Giuseppe Pasini racconta al Pm: ”Fino a due anni fa  ho pagato tranche tra i 20.000 e i 50.000 euro per un totale che si aggira sulle centinaia di migliaia di euro. La prassi era che, quando veniva rilasciata una licenza, Di Leva mi chiamava e mi diceva che la licenza o qualche altro atto a me favorevole era stato approvato, e mi invitava ad andare a bere un caffè. Io capivo che avrei dovuto portare qualcosa e preparavo in una busta dei contanti che consegnavo in Comune. Decidevo io l’importo in base alle mie disponibilità. Ricordo per esempio che due anni fa ottenni la licenza per la costruzione dell’edificio dell’Alstom Power nell’ambito dell’area Marelli e in quell’occasione gli ho dato circa 30-40.000 euro” (N.B. questa pare essere una bella storia bipartisan, il nome di più peso è quello di Penati, ma questo Pasini si è candidato nel 2007 a sindaco di Sesto San Giovanni per il centrodestra).

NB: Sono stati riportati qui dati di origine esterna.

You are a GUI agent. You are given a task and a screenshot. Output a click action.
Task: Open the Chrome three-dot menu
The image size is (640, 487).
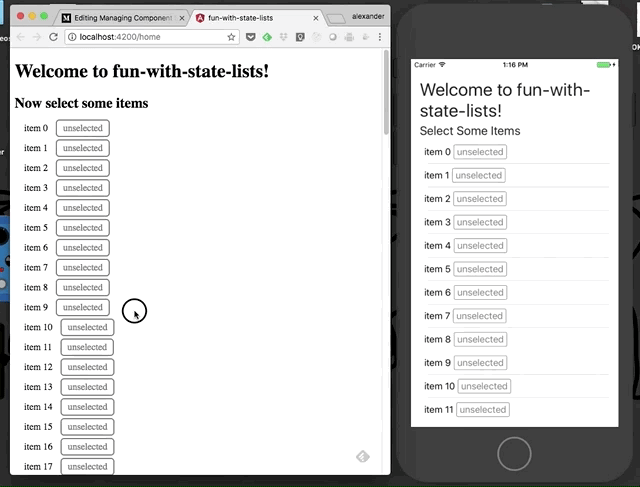coord(381,37)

Oltre a Penati ci sono altre persone coinvolte, ma noi ci vogliamo concentrare sull’esponente democratico. Infatti, le accuse a suo carico sono molto pesanti: corruzioneconcussione efinanziamento illecito ai partiti.
Secondo l’accusa, sarebbero state corrisposte, o promesse, somme di denaro per agevolare il rilascio di alcune concessioni o per impostare secondo determinati criteri il Piano di governo del territorio. Per il pm Walter Mapelli sussistono «gravi indizi di colpevolezza» a carico di Penati e di Vimercati. Secondo gli investigatori, gli indagati non si sarebbero mai fatti pagare in contanti, ma estero su estero, attraverso la costituzione di società intestate a prestanome a cui sarebbero stati versati nel tempo i pagamenti. In 9 anni, Filippo Penati avrebbe ricevuto tangenti per 4 miliardi di lirepari a 2 milioni di euro.
Pare accertata anche l’esistenza di una associazione culturale, Fare Metropoli, che in occasione delle elezioni provinciali del 2009 avrebbe trasferito decine di migliaia di europrovenienti da alcuni finanziatori nelle casse del comitato elettorale di Filippo Penati. Il risultato? E’ impossibile risalire ai finanziatori del comitato a causa dell’interposizione dell’associazione culturale. Viva la trasparenza.
Sull’ Espresso fu riportata inoltre una mail inviata dall’imprenditore Pietro di Caterina, coinvolto anche nell’inchiesta ex Falck, a Filippo Penati e a Bruno Binasco (che sedeva nel cda di Fare Metropoli):“Signori, come a voi ben noto, il sottoscritto, nel corso degli anni, a partire dal 1999, ha versato a vario titolo, attraverso dazioni di denaro, a Filippo Penati, notevoli somme di denaro.”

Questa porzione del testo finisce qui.